Each partner type of partner is valuable, and which program to start with heavily depends on your business model. However, ambassador and affiliate programs are often the easiest to get off the ground, and work great for companies that have proven they can convert traffic effectively on their own.

Do you have buy-in from your company for your partner proogram?

When our team spoke to Anca Bujor, Channel Partnerships Manager at Unbounce to learn about their program’s successes and challenges, she told us:

“Many companies never get their programs off the ground because they can’t get the buy-in they need internally. And when partnerships are seen as a transactional channel instead of as relationships with real people, it’s hard for internal teams to trust the partners, to understand the value they bring to the business.”

On a practical level, you’ll need the support from other teams internally to market your program via email and your website, and to integrate your partner management technology with your existing sales and marketing stack.

But to fully sell the program internally — and get the resources necessary to launch it successfully — you’ll want buy-in from the highest level at your company. Successfully pitching your partner program to your executive team can get your entire company on board much faster, because those leaders can help their own teams understand the value in the opportunity.

If you can’t get full buy-in without showing some success first, you can also start with a small test like launching a landing page for partner applications and linking to it from your site’s navigation. You might be surprised how many partners have been hoping for your program to appear. (Just don’t leave them waiting for too long.)

What tools will you use to measure and manage your partners?

Some companies try to run their partner programs manually. All of them regret it.
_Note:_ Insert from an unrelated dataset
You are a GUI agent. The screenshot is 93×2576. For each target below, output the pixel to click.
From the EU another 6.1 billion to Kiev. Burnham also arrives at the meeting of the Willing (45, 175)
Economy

If you’re testing things out with one or two partners, you can get away with tracking things in a spreadsheet and paying them out manually. But it will quickly become a frustrating experience for both you and your partners if you try to scale your program without a partner relationship management — or PRM — platform.

There are many PRM platforms on the market, with a complete list of partner management software available at SaaS review website G2. A few things to look out for when reviewing the options:

  • Many PRM platforms are designed only to support one type of partner program, (e.g. affiliate management software). That means if you ever want to expand beyond the first channel you choose (very likely!), you’ll have to buy more software to manage it.
  • The most successful programs have automated onboarding and make marketing and sales resources easily available to partners, but not every PRM allows you to host resources and automate emails — you’ll be on your own to handle that with other tools.
  • The majority of PRM platforms don’t handle paying out partners, meaning that job will fall to your finance team… or you. Manual payments increase the likelihood of accounting errors and late payments to partners, and are just annoying to handle.

When building the PartnerStack PRM platform, we prioritized including features like multi-channel partner management, partner onboarding and resources, and automatic partner payments because our early experiences working with partners revealed that these were the areas where existing PRM solutions were failing both partner managers and the partners themselves the most.

Regardless of the platform you choose to launch your partner program with, the most important step post-launch is to keep talking to your partners, ask them what they need to succeed, and build out your program based on their feedback. Because when partners see you prioritize their success, they’ll be sure to put your program first.